• _How to complete this task_: Set down all of the records word for word.

Dataset entries:
§
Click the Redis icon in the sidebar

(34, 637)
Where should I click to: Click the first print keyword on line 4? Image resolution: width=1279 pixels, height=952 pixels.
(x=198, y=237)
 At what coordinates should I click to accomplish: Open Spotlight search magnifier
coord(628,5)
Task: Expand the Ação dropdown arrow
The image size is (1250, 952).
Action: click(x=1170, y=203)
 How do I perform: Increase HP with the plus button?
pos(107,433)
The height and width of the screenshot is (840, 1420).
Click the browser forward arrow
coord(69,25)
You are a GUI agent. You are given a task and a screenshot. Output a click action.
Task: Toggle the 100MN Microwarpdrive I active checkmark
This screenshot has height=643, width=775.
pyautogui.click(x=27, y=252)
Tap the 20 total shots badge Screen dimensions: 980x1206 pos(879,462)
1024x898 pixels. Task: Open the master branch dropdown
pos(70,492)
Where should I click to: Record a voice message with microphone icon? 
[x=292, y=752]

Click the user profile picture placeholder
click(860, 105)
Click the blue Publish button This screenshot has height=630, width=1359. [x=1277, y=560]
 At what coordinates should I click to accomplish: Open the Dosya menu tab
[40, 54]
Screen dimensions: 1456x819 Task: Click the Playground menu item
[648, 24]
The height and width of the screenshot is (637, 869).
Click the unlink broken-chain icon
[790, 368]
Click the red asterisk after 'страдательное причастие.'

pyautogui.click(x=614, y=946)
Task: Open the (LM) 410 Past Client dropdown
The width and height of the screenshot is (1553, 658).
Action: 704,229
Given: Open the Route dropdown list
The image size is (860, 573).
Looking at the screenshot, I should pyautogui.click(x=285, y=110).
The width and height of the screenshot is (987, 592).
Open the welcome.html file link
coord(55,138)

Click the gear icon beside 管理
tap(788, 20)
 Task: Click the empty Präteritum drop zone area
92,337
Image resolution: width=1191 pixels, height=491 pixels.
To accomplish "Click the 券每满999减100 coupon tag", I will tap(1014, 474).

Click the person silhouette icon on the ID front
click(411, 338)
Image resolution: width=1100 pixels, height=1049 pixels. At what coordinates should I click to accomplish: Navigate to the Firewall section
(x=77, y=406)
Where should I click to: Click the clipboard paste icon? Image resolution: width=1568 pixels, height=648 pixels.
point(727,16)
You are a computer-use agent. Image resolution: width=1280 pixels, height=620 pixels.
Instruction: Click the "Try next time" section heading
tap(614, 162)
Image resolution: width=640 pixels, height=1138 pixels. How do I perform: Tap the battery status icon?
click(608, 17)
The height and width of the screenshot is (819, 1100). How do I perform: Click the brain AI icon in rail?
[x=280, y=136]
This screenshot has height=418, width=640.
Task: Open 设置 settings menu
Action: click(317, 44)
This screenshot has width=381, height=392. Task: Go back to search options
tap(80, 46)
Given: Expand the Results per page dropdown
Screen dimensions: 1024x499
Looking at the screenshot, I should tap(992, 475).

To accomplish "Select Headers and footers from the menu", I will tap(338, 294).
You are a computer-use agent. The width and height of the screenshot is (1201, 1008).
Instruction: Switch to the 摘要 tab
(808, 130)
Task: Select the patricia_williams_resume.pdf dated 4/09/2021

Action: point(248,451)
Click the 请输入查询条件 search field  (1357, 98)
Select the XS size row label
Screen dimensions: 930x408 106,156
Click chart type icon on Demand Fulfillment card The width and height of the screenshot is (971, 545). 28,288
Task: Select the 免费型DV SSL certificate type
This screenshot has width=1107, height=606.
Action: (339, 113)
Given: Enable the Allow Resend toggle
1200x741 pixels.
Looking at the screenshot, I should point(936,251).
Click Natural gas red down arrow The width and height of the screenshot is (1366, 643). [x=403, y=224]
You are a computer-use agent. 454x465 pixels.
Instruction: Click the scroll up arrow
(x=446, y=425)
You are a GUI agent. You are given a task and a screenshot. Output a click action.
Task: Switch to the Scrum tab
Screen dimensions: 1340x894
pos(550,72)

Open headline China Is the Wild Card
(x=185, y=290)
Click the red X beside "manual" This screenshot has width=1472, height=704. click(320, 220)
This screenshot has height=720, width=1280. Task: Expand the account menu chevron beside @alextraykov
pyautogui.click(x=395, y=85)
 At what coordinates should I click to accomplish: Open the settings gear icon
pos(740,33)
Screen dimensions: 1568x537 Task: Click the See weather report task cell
§
• _Response for this exercise_:
Click the Redis icon in the sidebar

(34, 637)
Where should I click to: Click the first print keyword on line 4? Image resolution: width=1279 pixels, height=952 pixels.
(x=198, y=237)
 At what coordinates should I click to accomplish: Open Spotlight search magnifier
coord(628,5)
Task: Expand the Ação dropdown arrow
The image size is (1250, 952).
Action: click(x=1170, y=203)
 How do I perform: Increase HP with the plus button?
pos(107,433)
The height and width of the screenshot is (840, 1420).
Click the browser forward arrow
coord(69,25)
You are a GUI agent. You are given a task and a screenshot. Output a click action.
Task: Toggle the 100MN Microwarpdrive I active checkmark
This screenshot has height=643, width=775.
pyautogui.click(x=27, y=252)
Tap the 20 total shots badge Screen dimensions: 980x1206 pos(879,462)
1024x898 pixels. Task: Open the master branch dropdown
pos(70,492)
Where should I click to: Record a voice message with microphone icon? 
[x=292, y=752]

Click the user profile picture placeholder
click(860, 105)
Click the blue Publish button This screenshot has height=630, width=1359. [x=1277, y=560]
 At what coordinates should I click to accomplish: Open the Dosya menu tab
[40, 54]
Screen dimensions: 1456x819 Task: Click the Playground menu item
[648, 24]
The height and width of the screenshot is (637, 869).
Click the unlink broken-chain icon
[790, 368]
Click the red asterisk after 'страдательное причастие.'

pyautogui.click(x=614, y=946)
Task: Open the (LM) 410 Past Client dropdown
The width and height of the screenshot is (1553, 658).
Action: 704,229
Given: Open the Route dropdown list
The image size is (860, 573).
Looking at the screenshot, I should pyautogui.click(x=285, y=110).
The width and height of the screenshot is (987, 592).
Open the welcome.html file link
coord(55,138)

Click the gear icon beside 管理
tap(788, 20)
 Task: Click the empty Präteritum drop zone area
92,337
Image resolution: width=1191 pixels, height=491 pixels.
To accomplish "Click the 券每满999减100 coupon tag", I will tap(1014, 474).

Click the person silhouette icon on the ID front
click(411, 338)
Image resolution: width=1100 pixels, height=1049 pixels. At what coordinates should I click to accomplish: Navigate to the Firewall section
(x=77, y=406)
Where should I click to: Click the clipboard paste icon? Image resolution: width=1568 pixels, height=648 pixels.
point(727,16)
You are a computer-use agent. Image resolution: width=1280 pixels, height=620 pixels.
Instruction: Click the "Try next time" section heading
tap(614, 162)
Image resolution: width=640 pixels, height=1138 pixels. How do I perform: Tap the battery status icon?
click(608, 17)
The height and width of the screenshot is (819, 1100). How do I perform: Click the brain AI icon in rail?
[x=280, y=136]
This screenshot has height=418, width=640.
Task: Open 设置 settings menu
Action: click(317, 44)
This screenshot has width=381, height=392. Task: Go back to search options
tap(80, 46)
Given: Expand the Results per page dropdown
Screen dimensions: 1024x499
Looking at the screenshot, I should tap(992, 475).

To accomplish "Select Headers and footers from the menu", I will tap(338, 294).
You are a computer-use agent. The width and height of the screenshot is (1201, 1008).
Instruction: Switch to the 摘要 tab
(808, 130)
Task: Select the patricia_williams_resume.pdf dated 4/09/2021

Action: point(248,451)
Click the 请输入查询条件 search field  (1357, 98)
Select the XS size row label
Screen dimensions: 930x408 106,156
Click chart type icon on Demand Fulfillment card The width and height of the screenshot is (971, 545). 28,288
Task: Select the 免费型DV SSL certificate type
This screenshot has width=1107, height=606.
Action: (339, 113)
Given: Enable the Allow Resend toggle
1200x741 pixels.
Looking at the screenshot, I should point(936,251).
Click Natural gas red down arrow The width and height of the screenshot is (1366, 643). [x=403, y=224]
You are a computer-use agent. 454x465 pixels.
Instruction: Click the scroll up arrow
(x=446, y=425)
You are a GUI agent. You are given a task and a screenshot. Output a click action.
Task: Switch to the Scrum tab
Screen dimensions: 1340x894
pos(550,72)

Open headline China Is the Wild Card
(x=185, y=290)
Click the red X beside "manual" This screenshot has width=1472, height=704. click(320, 220)
This screenshot has height=720, width=1280. Task: Expand the account menu chevron beside @alextraykov
pyautogui.click(x=395, y=85)
 At what coordinates should I click to accomplish: Open the settings gear icon
pos(740,33)
Screen dimensions: 1568x537 Task: Click the See weather report task cell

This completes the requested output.